Against this backdrop, companies of every size took notice. In a recent survey by research firm IDC, 46 percent of respondents said increased operational capacity was one of the top benefits of commercial service robotics. That awareness, combined with a clearer understanding of how to evaluate and implement robotics, lower price points, and an urgent need to augment the existing workforce, has made SMEs more willing and able to consider bringing automation inside the walls of their own facilities.
Among the many automation technologies available to SMEs, the following stand out as offering the greatest potential benefits:
- Cobots: Collaborative robots, or cobots, have grown in popularity.

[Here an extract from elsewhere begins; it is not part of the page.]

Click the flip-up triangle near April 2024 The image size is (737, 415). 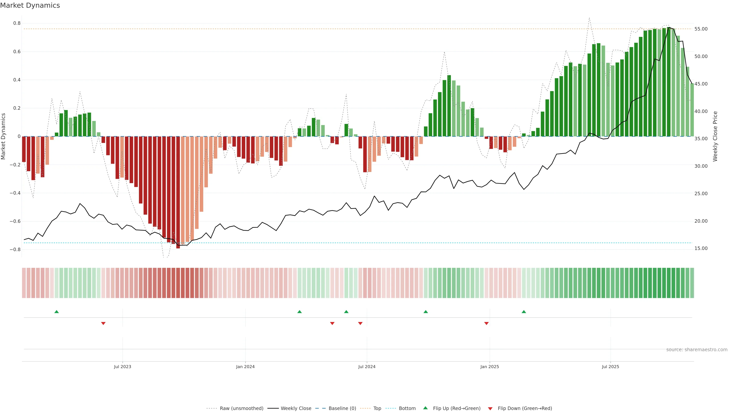click(x=300, y=312)
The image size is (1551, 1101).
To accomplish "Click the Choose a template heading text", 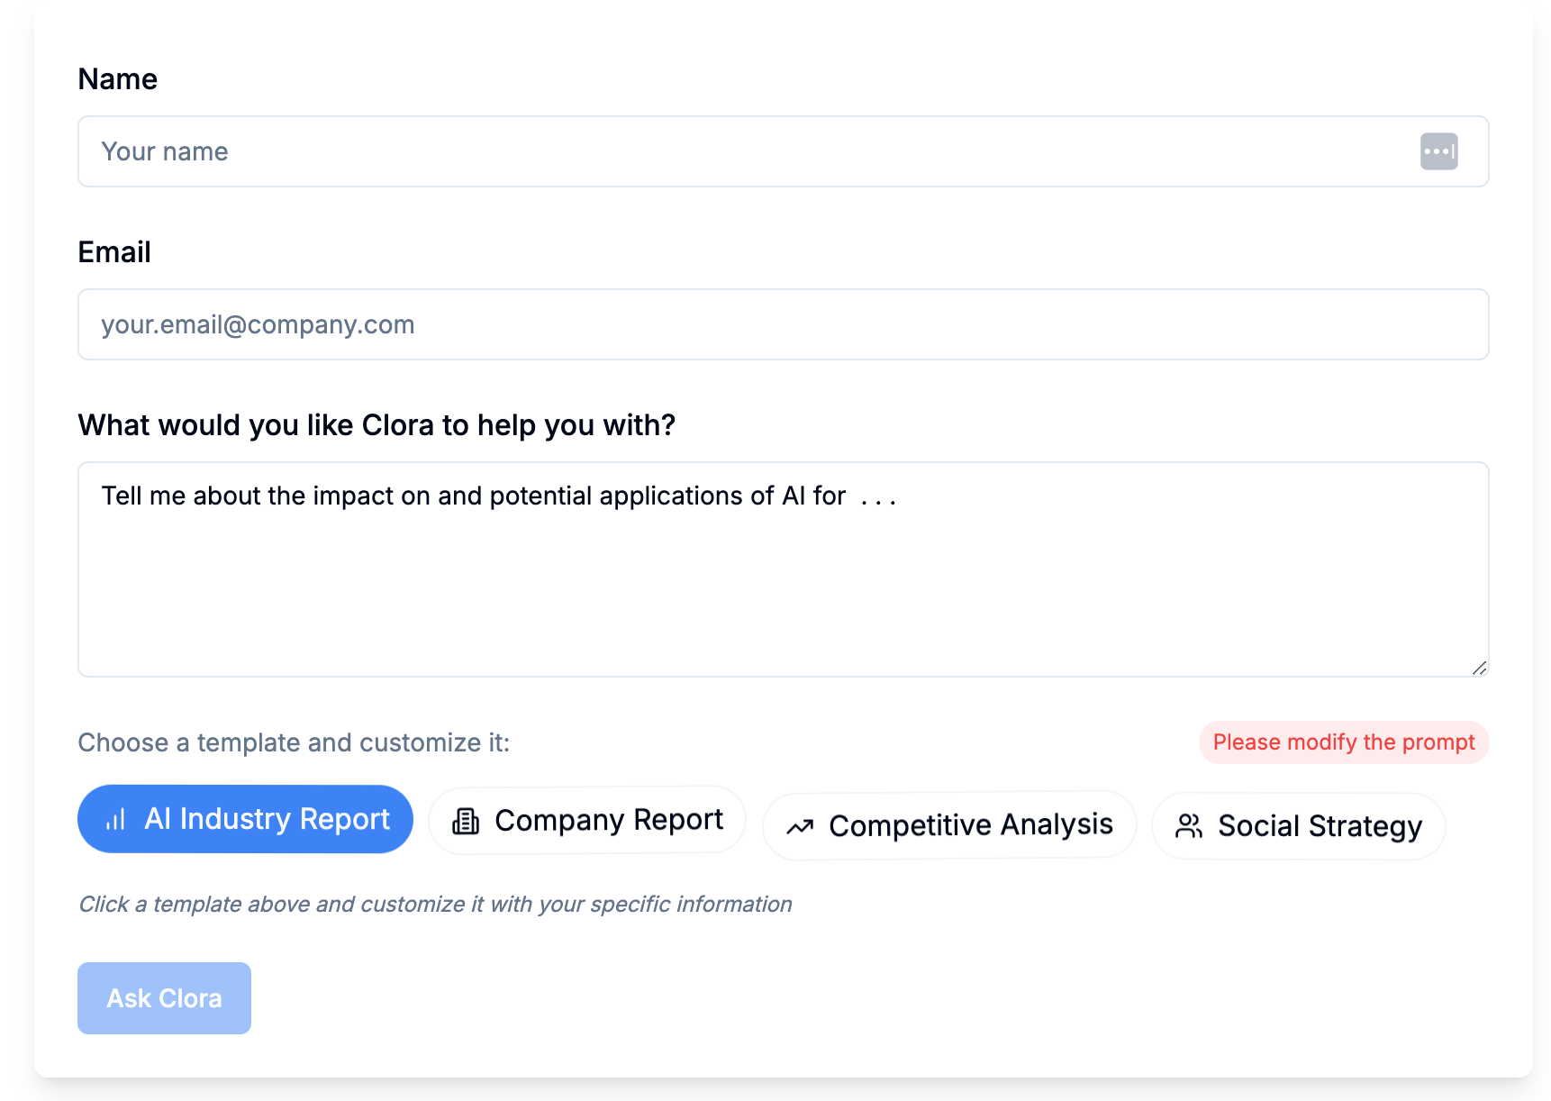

Designed to enable human collaboration and ensure safety, cobots can be adjusted to integrate into a variety of roles, often working side-by-side with human workers.
- Automation apps: Myriad apps aimed at SMEs can help improve efficiency and save the time and money required to accomplish tasks that have traditionally been assigned to a human workforce. Examples include accounting, point-of-sale, payroll, and invoicing apps, all of which enable human workers to focus on higher-value tasks.
- AI-enabled data analytics: As smaller organizations become more adept at using Cloud-based tools, their ability to infuse AI with clean, accurate data is improving. AI-enabled analytics, especially those equipped with machine learning capabilities, can help supercharge SMEs without the need to add additional labor.
AI, of course, reaches far beyond data analytics. Clearly the most disruptive technology innovation of our lifetime, AI is being embraced by enterprises to use all sorts of data to their advantage and integrate processes across all lines of business and industries. The list of applications is as impressive as it is vast — including marketing and sales, AI-powered contact center solutions, deep learning algorithms, natural language processing, industrial IoT models, financial institutions, and cybersecurity companies.
Although organizations understand the importance and potential impact of AI, many struggle to move from pilot to production. According to IDC, the top challenges organizations must address in order to scale AI initiatives are cost (i.e., hardware accelerators and compute resources), lack of skilled personnel, lack of machine learning operations tools and technologies, lack of adequate volume and quality of data, and trust and governance issues. If large organizations struggle with these challenges, it may be some time before the real power of AI will fall into the grasp of SMEs.